Review: Cry-Baby
What can be said about Cry-Baby? It's kinda like diet orange soda that's gone flat - it's calorie-free yet sickly-sweet, and seriously lacking in bubbly zip. Plus the songs, well, suck and it's not funny, but that doesn't have anything to do with orange soda. It's just a sad fact: Cry-Baby is a D+ version of Hairspray.
The good: Rob Ashford's choreography is sexy and fun, and Harriet Harris is kicking ass, getting laughs out of lines that should never get laughs. The costumes are kinda fun. The cast is talented - I know because I've seen them in other, more interesting shows. And that's about it for the good.

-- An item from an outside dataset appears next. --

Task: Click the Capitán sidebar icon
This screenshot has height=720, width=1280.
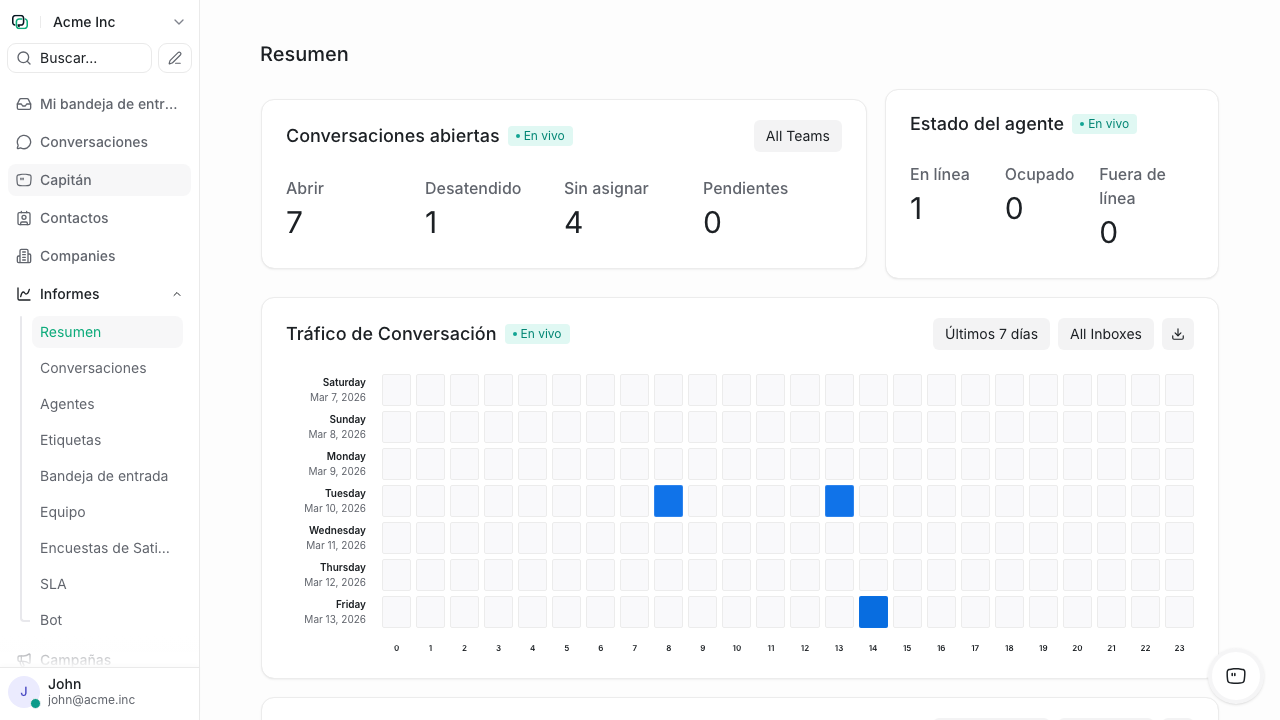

The list of the bad is, unfortunately, much much longer. Let's see, there's the utterly unfunny book, complemented by the unremarkable, unhummable songs. One theatergoer remarked, "It sounds like somebody heard a few old radio jingles from the 50's and thought, Hey! I can make a musical out of that!" Okay my date said that. But he was right! One song is actually called, "Baby Baby Baby Baby Baby (Baby Baby)." You might guess that the show is poking fun at the style and idealism of the era, but the songs, script, and direction aren't inventive or witty enough to demonstrate whether the creators are in on the joke, or if they're just doing a poor Grease imitation. And though the cast is a talented group, the characters aren't winning or charming enough to make you care. There's no Tracy and Edna Turnblad here, nor any of the other larger-than-life Hairspray crew - this show has stock characters, too, but the lifeless story (and book) leaves them two-dimensional. The actors are working their tails off, but the spark just isn't there.
I had been so looking forward to Cry-Baby. Reports of it being deliciously bad, so bad it could rival In My Life, had me all excited for gloriously terrible musical theater. Sadly, I can't even recommend that you see it to revel in it's awfulness. It's not good-bad, it's just... bad.